[Your task]: Convert all the lines below into a Markdown table with two columns, Row and Line. Put a row number in the first column and the line in the second, and skip any blank lines.

[Dataset entries]:
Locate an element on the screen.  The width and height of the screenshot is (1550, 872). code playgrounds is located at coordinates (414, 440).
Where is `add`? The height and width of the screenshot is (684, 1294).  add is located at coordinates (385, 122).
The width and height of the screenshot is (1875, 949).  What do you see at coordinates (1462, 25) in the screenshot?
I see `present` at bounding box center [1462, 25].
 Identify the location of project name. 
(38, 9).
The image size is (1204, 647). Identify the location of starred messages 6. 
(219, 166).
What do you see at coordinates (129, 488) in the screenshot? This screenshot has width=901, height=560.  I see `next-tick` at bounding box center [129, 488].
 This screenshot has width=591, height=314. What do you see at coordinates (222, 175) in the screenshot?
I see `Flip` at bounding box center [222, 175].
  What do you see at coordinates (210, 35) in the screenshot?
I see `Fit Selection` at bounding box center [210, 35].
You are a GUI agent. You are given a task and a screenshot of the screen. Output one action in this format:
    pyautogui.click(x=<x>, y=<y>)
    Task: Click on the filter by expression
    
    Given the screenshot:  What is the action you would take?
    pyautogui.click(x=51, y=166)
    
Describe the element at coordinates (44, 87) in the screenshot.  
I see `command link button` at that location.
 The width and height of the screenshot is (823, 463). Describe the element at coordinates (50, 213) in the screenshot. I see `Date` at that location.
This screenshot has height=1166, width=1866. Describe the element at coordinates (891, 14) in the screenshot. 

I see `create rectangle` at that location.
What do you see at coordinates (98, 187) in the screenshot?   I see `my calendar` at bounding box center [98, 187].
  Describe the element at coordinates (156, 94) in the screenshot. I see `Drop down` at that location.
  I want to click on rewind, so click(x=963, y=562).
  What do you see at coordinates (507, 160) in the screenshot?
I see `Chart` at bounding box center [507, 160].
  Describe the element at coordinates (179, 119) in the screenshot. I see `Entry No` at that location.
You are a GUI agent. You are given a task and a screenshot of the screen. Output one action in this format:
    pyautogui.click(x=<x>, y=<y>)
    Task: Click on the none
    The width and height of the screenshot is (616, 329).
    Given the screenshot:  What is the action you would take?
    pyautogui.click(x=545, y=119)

[Written solution]:
| Row | Line |
|---|---|
| 1 | Locate an element on the screen.  The width and height of the screenshot is (1550, 872). code playgrounds is located at coordinates (414, 440). |
| 2 | Where is `add`? The height and width of the screenshot is (684, 1294).  add is located at coordinates (385, 122). |
| 3 | The width and height of the screenshot is (1875, 949).  What do you see at coordinates (1462, 25) in the screenshot? |
| 4 | I see `present` at bounding box center [1462, 25]. |
| 5 |  Identify the location of project name.  |
| 6 | (38, 9). |
| 7 | The image size is (1204, 647). Identify the location of starred messages 6.  |
| 8 | (219, 166). |
| 9 | What do you see at coordinates (129, 488) in the screenshot? This screenshot has width=901, height=560.  I see `next-tick` at bounding box center [129, 488]. |
| 10 |  This screenshot has width=591, height=314. What do you see at coordinates (222, 175) in the screenshot? |
| 11 | I see `Flip` at bounding box center [222, 175]. |
| 12 |   What do you see at coordinates (210, 35) in the screenshot? |
| 13 | I see `Fit Selection` at bounding box center [210, 35]. |
| 14 | You are a GUI agent. You are given a task and a screenshot of the screen. Output one action in this format: |
| 15 |     pyautogui.click(x=<x>, y=<y>) |
| 16 |     Task: Click on the filter by expression |
| 17 |     Given the screenshot:  What is the action you would take? |
| 18 |     pyautogui.click(x=51, y=166) |
| 19 | Describe the element at coordinates (44, 87) in the screenshot.   |
| 20 | I see `command link button` at that location. |
| 21 |  The width and height of the screenshot is (823, 463). Describe the element at coordinates (50, 213) in the screenshot. I see `Date` at that location. |
| 22 | This screenshot has height=1166, width=1866. Describe the element at coordinates (891, 14) in the screenshot.  |
| 23 | I see `create rectangle` at that location. |
| 24 | What do you see at coordinates (98, 187) in the screenshot?   I see `my calendar` at bounding box center [98, 187]. |
| 25 |   Describe the element at coordinates (156, 94) in the screenshot. I see `Drop down` at that location. |
| 26 |   I want to click on rewind, so click(x=963, y=562). |
| 27 |   What do you see at coordinates (507, 160) in the screenshot? |
| 28 | I see `Chart` at bounding box center [507, 160]. |
| 29 |   Describe the element at coordinates (179, 119) in the screenshot. I see `Entry No` at that location. |
| 30 | You are a GUI agent. You are given a task and a screenshot of the screen. Output one action in this format: |
| 31 |     pyautogui.click(x=<x>, y=<y>) |
| 32 |     Task: Click on the none |
| 33 |     The width and height of the screenshot is (616, 329). |
| 34 |     Given the screenshot:  What is the action you would take? |
| 35 |     pyautogui.click(x=545, y=119) |